O representante do Instituto Brasileiro do Meio Ambiente e dos Recursos Naturais Renováveis (Ibama) no Paraná, Luiz Antonio Nunes de Mello, disse ontem que deverá consultar a Procuradoria Geral do instituto, em Brasília, para decidir meios e com quais argumentos o órgão tentará cassar a liminar que suspende o início das obras de revitalização do Parque Nacional do Iguaçu.
A liminar foi expedida anteontem pelo juiz Oscar Alberto Mezzaroba Tomazoni da 7ª Vara da Justiça Federal, em Curitiba. Ele atendeu à ação civil pública apresentada pela procuradora da República no Estado, Antonia Krueger.

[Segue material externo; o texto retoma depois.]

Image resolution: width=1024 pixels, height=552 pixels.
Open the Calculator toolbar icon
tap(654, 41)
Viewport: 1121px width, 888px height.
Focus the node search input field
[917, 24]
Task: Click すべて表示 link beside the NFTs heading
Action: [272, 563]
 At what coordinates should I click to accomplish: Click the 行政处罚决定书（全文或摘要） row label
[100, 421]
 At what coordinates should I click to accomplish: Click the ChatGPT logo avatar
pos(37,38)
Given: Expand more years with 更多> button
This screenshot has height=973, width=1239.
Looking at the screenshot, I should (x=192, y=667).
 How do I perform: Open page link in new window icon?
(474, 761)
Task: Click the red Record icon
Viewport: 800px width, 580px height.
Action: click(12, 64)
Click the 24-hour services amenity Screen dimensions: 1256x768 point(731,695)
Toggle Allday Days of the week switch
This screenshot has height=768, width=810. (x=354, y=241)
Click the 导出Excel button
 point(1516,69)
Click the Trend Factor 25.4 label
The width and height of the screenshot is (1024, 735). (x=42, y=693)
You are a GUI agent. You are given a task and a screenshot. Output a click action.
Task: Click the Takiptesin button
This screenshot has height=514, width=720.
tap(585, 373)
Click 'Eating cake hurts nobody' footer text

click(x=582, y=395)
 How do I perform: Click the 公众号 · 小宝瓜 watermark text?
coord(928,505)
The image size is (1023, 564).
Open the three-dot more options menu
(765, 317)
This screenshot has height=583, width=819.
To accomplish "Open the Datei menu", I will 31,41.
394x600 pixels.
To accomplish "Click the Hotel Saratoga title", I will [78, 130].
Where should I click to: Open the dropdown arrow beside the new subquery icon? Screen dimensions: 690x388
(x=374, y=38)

Segundo o representante do Ibama no Paraná, o escritório de Curitiba não havia recebido, até o final da tarde de ontem, nenhum comunicado da Justiça Federal. ‘‘Só tive conhecimento da decisão através da imprensa’’, disse Nunes de Mello, que decidiu suspender a implantação do canteiro de obras. Mello foi empossado no cargo há pouco mais de um mês.
De acordo com a ação que deu origem a liminar, o Ibama promoveu as licitações sem ter elaborado os projetos básicos das obras previstas, que estão orçadas em R$ 20 milhões.